In short, I think this pause will prove to be constructive.
In crafting a bill, I believe that there are many key tenets — and they happen to be found in a bill that Sen. Rand Paul and I have offered. Here are two that I think are vital to whatever comes next:
One, we have to make affordable insurance legal again. The ACA prohibited this. Things like essential health benefits and community ratings found in Title I represented central wiring in its construction. They were well-intended but fatal flaws because they drove up the cost of insurance for most in the individual insurance marketplace. If you were required to buy a $1.5 million policy for your $200,000 home, would you buy the policy? In the case of health care, millions of young people said no, and this proved to be the mathematical failing of the ACA. Good insurance is insurance that works for you.

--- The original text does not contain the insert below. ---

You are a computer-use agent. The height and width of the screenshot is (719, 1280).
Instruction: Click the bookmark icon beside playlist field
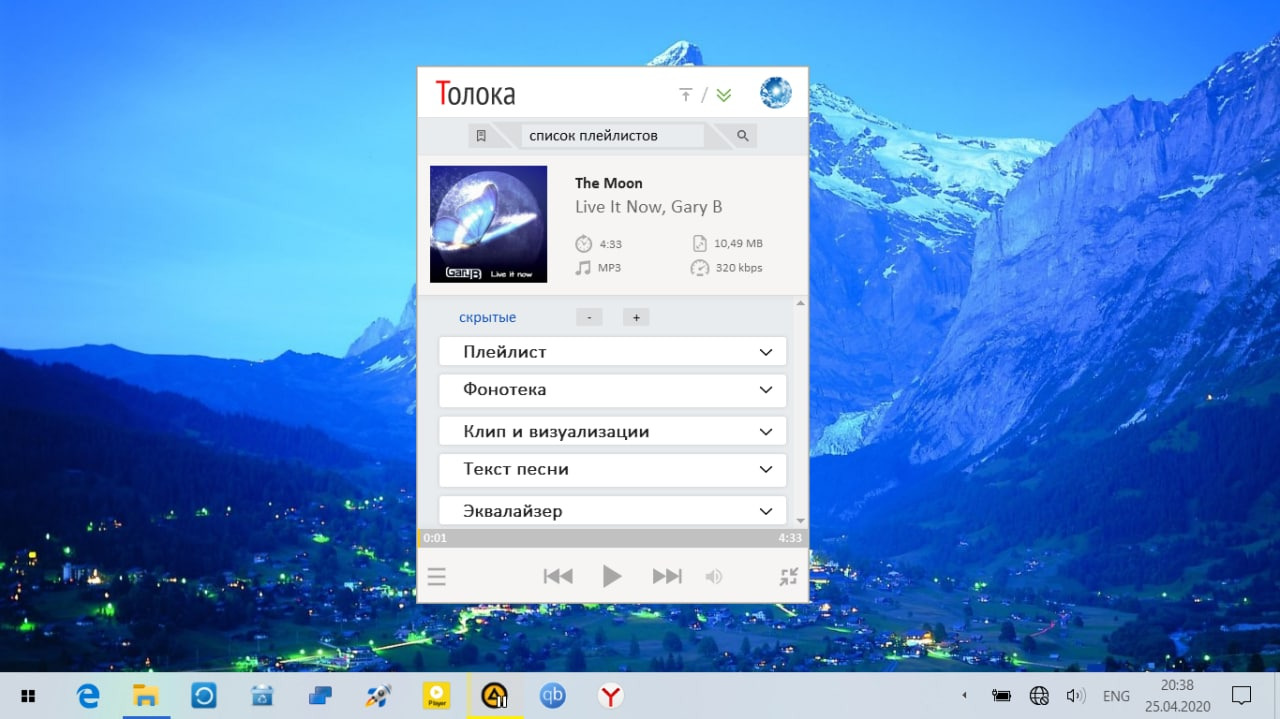481,136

Let people buy what works for them.
Two, our health care needs will stretch well beyond a job. As such, insurance should be portable. Who would have thought a historical event would become a driver in today’s health insurance market? Yet that’s the case. In an effort to circumvent the wage and price controls of World War II, health insurance and employment were coupled. This is not so with the other things we insure, and along with keeping people with a boss they don’t like, it brings with it many marketplace distortions.

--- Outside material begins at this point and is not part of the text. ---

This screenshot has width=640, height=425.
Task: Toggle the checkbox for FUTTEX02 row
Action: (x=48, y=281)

There are a host of other things in play, ranging from health savings accounts to group purchasing power. In all this, I want you to know that my efforts to slow the bill have not been based on belligerence or a view that perfection should be the standard for legislation. This bill just wasn’t there yet, and I genuinely believe that my and others’ efforts to slow it will make the end product better. When as many people from very different political philosophies are as concerned as they were on this bill, it should tell all of us something about the power of the pause.
I believe it will move forward. There is consensus in maintaining coverage for pre-existing conditions and things like staying on a parent’s plan. But it’s now time for another change, so people have more choice, the marketplace is included, plans are sustainable, and insurance can once again be insurance.
Mark Sanford, a Republican, is a member of the House of Representatives for S.C.’s First District.